7. The apparatus of claim 1, wherein the one or more processors are configured to:

obtain, via a first neural network of a second diffusion model, features associated with an input image and a first conditioning input;

generate, using the first neural network, first output features based on the features associated with the input image and the first conditioning input;

obtain, via a second neural network of the second diffusion model, second features associated with the input image and a second conditioning input;

generate, using the second neural network, second output features based on the features associated with the input image and the second conditioning input; and

generate, using the second diffusion model, a second output image based on the first output features and the second output features.

8. The apparatus of claim 7, wherein the one or more processors are configured to:

compare the output image to the second output image to obtain a difference; and

adjust one or more parameters of the diffusion model based on the difference.

9. The apparatus of claim 8, wherein the one or more parameters comprise weights of the diffusion model.

10. The apparatus of claim 7, wherein the one or more processors are configured to:

combine the first output features and the second output features with weights to generate final output features; and

generate the second output image based on the final output features.

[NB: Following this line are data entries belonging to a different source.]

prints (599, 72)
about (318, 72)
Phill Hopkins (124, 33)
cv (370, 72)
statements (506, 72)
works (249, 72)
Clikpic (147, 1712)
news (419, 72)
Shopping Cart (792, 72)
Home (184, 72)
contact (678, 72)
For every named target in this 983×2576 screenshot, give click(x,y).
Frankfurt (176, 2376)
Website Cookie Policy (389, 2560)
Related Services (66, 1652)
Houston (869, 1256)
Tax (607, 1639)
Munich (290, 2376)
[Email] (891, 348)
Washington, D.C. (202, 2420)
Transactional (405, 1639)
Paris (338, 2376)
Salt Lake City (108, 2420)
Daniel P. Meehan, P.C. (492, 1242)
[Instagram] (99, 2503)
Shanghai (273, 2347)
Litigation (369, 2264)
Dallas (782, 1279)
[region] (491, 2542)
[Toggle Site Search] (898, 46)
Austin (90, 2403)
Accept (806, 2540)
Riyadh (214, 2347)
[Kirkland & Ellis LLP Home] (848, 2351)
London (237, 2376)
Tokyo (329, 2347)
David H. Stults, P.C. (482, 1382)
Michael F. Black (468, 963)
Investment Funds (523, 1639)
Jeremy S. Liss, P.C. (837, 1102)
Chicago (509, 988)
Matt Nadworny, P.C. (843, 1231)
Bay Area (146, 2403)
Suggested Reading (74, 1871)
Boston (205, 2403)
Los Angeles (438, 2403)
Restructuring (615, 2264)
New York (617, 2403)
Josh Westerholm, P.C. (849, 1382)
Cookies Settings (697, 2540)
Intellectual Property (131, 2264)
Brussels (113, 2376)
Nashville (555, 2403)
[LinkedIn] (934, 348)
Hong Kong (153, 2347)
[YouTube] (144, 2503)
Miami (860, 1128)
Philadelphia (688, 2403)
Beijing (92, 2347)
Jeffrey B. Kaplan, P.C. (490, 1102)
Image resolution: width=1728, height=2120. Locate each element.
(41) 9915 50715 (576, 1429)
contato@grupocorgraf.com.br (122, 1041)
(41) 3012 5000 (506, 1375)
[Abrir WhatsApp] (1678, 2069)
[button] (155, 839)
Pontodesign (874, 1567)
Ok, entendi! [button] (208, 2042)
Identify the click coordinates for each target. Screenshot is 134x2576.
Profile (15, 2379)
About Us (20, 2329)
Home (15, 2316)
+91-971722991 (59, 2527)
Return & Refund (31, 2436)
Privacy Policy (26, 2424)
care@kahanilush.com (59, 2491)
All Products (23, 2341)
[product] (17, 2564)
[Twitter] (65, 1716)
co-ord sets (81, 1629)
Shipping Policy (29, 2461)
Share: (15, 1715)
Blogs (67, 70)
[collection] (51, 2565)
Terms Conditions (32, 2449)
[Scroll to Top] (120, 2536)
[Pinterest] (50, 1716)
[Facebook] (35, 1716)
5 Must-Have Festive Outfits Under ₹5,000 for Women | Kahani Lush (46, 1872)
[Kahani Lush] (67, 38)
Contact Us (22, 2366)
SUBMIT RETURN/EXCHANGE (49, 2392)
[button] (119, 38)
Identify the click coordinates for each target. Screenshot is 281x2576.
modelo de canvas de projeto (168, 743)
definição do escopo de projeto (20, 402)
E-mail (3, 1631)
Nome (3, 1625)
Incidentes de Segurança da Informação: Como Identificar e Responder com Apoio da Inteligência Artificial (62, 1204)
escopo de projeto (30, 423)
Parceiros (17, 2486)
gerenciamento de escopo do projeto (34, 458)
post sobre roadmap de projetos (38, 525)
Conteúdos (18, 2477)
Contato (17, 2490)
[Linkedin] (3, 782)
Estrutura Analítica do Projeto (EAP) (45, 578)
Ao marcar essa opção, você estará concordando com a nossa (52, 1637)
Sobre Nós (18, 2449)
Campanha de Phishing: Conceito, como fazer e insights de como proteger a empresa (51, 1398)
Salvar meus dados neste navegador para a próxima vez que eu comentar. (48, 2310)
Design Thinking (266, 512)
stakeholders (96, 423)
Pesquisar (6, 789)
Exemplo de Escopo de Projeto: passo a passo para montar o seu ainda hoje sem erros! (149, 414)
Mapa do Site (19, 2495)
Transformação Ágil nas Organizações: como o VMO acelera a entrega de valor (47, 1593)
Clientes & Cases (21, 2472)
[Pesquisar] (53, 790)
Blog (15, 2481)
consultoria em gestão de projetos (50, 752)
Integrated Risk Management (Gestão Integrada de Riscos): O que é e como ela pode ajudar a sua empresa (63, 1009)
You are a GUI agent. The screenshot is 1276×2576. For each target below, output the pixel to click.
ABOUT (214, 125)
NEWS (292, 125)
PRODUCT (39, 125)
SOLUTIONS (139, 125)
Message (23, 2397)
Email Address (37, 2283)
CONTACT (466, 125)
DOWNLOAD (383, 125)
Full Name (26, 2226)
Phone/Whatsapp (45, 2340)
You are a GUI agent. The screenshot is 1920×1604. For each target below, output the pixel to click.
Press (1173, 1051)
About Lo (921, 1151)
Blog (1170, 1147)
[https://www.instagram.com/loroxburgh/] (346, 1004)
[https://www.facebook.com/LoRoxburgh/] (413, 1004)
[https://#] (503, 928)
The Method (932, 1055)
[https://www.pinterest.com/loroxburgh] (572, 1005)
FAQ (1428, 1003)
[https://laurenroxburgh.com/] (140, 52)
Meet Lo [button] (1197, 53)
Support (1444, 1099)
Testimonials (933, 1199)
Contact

11. The apparatus of claim 1, further comprising one or more cameras configured to capture the input image.

12. The apparatus of claim 1, further comprising a display configured to display the output image.

13. A method of image processing, the method comprising:

obtaining, by a neural network of a diffusion model, features associated with an input image, a plurality of conditioning inputs, and a plurality of guidance scale inputs, wherein each guidance scale input of the plurality of guidance scale inputs is associated with a respective conditioning input of the plurality of conditioning inputs;

generating, by the neural network, output features based on the features associated with the input image, the plurality of conditioning inputs, and the plurality of guidance scale inputs; and

generating, by the diffusion model, an output image based on the output features, wherein the output image is a modified version of the input image based on the plurality of conditioning inputs.

14. The method of claim 13, wherein the neural network comprises a plurality of layers, each layer of the plurality of layers comprising a respective residual neural network block.

15. The method of claim 14, wherein each respective residual neural network block comprises a plurality of embedding functions, wherein each embedding function of the plurality of embedding functions is configured to generate an embedding for a respective guidance scale of the plurality of guidance scale inputs.

16. The method of claim 13, wherein the neural network is a convolutional neural network.

17. The method of claim 13, wherein each conditioning input of the plurality of conditioning inputs is an image conditioning, a text conditioning, a pose conditioning, an edge conditioning, or a video conditioning.

18. The method of claim 13, wherein each guidance scale of the plurality of guidance scale inputs is a respective scalar value, each scalar value indicating a respective weight for the respective conditioning associated with the guidance scale input.

19. The method of claim 13, further comprising:

obtain, via a first neural network of a second diffusion model, features associated with an input image and a first conditioning input;

generate, using the first neural network, first output features based on the features associated with the input image and the first conditioning input;

obtain, via a second neural network of the second diffusion model, second features associated with the input image and a second conditioning input;

generate, using the second neural network, second output features based on the features associated with the input image and the second conditioning input; and

generate, using the second diffusion model, a second output image based on the first output features and the second output features.

20. The method of claim 19, further comprising:

comparing the output image to the second output image to obtain a difference; and

adjusting one or more parameters of the diffusion model based on the difference.